Walking the DOM

Domains:

The DOM allows to do anything with elements and their contents, but first we need to reach the corresponding DOM object, get it into a variable, and then we are able to modify it.

All operations on the DOM start with the document object. From it we can access any node.

Here's a picture of links that allow to travel between DOM nodes:

Let's discuss them in more detail.

On top: documentElement and body

The topmost tree nodes are available directly as document properties:

<html> = document.documentElement : The topmost document node is document.documentElement. That's DOM node of <html> tag.

<body> = document.body : Another widely used DOM node is the <body> element -- document.body.

<head> = document.head : The <head> tag is available as document.head.

There's a catch: document.body can be null

A script cannot access an element that doesn't exist at the moment of running.

In particular, if a script is inside <head>, then document.body is unavailable, because the browser did not read it yet.

So, in the example below the first alert shows null:

<html>

<script>
*!*
alert( "From HEAD: " + document.body ); // null, there's no <body> yet
*/!*
</script>

<body>

<script>
alert( "From BODY: " + document.body ); // HTMLBodyElement, now it exists
</script>

</body>
</html>

In the DOM, the null value means "doesn't exist" or "no such node".
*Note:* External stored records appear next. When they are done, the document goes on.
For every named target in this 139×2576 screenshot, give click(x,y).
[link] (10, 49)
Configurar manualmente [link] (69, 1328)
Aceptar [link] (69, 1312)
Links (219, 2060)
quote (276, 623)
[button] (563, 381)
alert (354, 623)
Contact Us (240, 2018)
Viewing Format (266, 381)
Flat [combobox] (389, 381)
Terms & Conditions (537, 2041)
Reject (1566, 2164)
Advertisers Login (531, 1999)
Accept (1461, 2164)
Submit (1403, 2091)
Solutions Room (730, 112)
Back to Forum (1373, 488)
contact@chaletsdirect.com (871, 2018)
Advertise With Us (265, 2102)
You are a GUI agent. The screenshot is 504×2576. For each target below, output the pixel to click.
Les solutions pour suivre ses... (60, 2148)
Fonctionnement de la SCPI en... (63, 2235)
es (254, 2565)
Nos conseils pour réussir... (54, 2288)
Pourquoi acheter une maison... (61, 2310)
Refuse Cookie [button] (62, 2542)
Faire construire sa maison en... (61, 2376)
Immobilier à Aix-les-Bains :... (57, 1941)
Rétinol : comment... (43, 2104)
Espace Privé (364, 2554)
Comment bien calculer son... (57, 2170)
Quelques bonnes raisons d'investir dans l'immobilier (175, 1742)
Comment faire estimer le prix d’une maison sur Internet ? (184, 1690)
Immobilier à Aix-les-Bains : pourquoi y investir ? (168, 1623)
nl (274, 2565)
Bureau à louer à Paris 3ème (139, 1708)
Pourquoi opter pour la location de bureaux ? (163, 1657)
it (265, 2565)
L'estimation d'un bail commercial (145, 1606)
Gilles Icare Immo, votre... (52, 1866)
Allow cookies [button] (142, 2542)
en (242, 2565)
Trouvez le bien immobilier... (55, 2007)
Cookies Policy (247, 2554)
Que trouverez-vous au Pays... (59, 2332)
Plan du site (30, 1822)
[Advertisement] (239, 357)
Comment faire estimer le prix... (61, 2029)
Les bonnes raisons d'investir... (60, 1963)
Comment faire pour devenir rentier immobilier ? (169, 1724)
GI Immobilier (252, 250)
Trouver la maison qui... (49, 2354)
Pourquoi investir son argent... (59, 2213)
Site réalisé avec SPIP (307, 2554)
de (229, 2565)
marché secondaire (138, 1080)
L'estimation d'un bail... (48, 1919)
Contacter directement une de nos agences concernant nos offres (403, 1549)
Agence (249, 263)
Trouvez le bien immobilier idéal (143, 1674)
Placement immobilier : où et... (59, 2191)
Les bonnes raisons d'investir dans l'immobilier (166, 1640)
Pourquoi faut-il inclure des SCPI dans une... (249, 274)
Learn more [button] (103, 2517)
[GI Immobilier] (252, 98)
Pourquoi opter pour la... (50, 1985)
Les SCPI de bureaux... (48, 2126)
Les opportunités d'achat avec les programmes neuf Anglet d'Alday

Children: childNodes, firstChild, lastChild

There are two terms that we'll use from now on:

• Child nodes (or children) - elements that are direct children. In other words, they are nested exactly in the given one. For instance, <head> and <body> are children of <html> element.
• Descendants - all elements that are nested in the given one, including children, their children and so on.

For instance, here <body> has children <div> and <ul> (and few blank text nodes):

<html>
<body>
<div>Begin</div>

<ul>
<li>
<b>Information</b>
</li>
</ul>
</body>
</html>


...And if we ask for all descendants of <body>, then we get direct children <div>, <ul> and also more nested elements like <li> (being a child of <ul>) and <b> (being a child of <li>) - the entire subtree.

The childNodes collection provides access to all child nodes, including text nodes.

The example below shows children of document.body:

<html>
<body>
<div>Begin</div>

<ul>
<li>Information</li>
</ul>

<div>End</div>

<script>
*!*
for (let i = 0; i < document.body.childNodes.length; i++) {
alert( document.body.childNodes[i] ); // Text, DIV, Text, UL, ..., SCRIPT
}
*/!*
</script>
...more stuff...
</body>
</html>


Please note an interesting detail here. If we run the example above, the last element shown is <script>. In fact, the document has more stuff below, but at the moment of the script execution the browser did not read it yet, so the script doesn't see it.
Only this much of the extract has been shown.